Former Pakistan prime minister Benazir Bhutto has announced that she would accept General Musharraf as president after the 2007 general elections.
“I think that a good working relationship between Musharraf and me would be a necessity,” she told a reporter of The Times during a four-hour interview in Dubai published here at the weekend. She repeatedly said it was in “national interest”.
The Times has claimed that Benazir does not rule out that she might become prime minister again. “If the people vote for my party and parliament elects me as prime minister, it would be an honour for me to take up that role and General Musharraf would be there as president, so I think that a good working relationship between him and me would be a necessity for Pakistan,” she said.

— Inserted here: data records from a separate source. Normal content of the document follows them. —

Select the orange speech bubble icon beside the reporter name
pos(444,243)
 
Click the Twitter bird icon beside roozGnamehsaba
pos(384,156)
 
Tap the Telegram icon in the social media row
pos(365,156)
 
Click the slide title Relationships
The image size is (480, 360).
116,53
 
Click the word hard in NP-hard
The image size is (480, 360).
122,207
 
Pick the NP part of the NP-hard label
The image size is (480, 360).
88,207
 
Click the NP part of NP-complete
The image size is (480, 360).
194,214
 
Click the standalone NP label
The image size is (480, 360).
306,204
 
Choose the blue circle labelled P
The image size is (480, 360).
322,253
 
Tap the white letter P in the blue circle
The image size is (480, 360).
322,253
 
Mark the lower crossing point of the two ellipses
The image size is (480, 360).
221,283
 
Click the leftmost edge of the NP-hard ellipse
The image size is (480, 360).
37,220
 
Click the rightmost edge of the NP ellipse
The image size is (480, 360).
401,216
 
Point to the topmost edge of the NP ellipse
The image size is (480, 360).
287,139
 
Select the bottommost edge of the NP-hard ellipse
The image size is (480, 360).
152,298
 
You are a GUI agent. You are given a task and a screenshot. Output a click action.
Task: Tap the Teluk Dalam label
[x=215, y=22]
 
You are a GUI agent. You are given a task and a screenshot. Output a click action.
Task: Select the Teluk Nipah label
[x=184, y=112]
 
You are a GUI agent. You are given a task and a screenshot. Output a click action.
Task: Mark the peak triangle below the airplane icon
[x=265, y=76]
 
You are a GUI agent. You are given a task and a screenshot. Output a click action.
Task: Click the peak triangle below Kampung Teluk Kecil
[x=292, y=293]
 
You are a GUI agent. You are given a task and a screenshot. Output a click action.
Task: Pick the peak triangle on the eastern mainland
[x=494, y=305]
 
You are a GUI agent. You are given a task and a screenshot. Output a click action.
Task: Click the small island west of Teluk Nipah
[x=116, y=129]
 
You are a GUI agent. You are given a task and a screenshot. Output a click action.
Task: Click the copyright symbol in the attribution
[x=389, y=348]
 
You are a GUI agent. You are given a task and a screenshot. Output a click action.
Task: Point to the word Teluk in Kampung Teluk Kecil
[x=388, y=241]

“I would have the choice of either respecting the will of the people and making it a success or being short-sighted and putting my personal feelings about past events ahead of the national interest, and what I want more than anything is for Pakistan to prosper as we make a transition to democracy,” she said.
The interview unfolds many interesting aspects of Benazir’s personality and her new found love for working with General Musharraf.
“(Benazir) Bhutto is the most extraordinary woman who says the most extraordinary things, veering wildly between self-aggrandizement and a knowing, sometimes humorous, recognition of how she can come across,” the reporter writes.
The Times writes that Benazir’s response to a possible deal with Musharraf was: “I find these reports very confusing.” It is also confusing that while Benazir does not shirk from criticising Musharraf at every opportunity, she also makes it clear in this interview that she would be ready to work alongside him as long as certain conditions were met.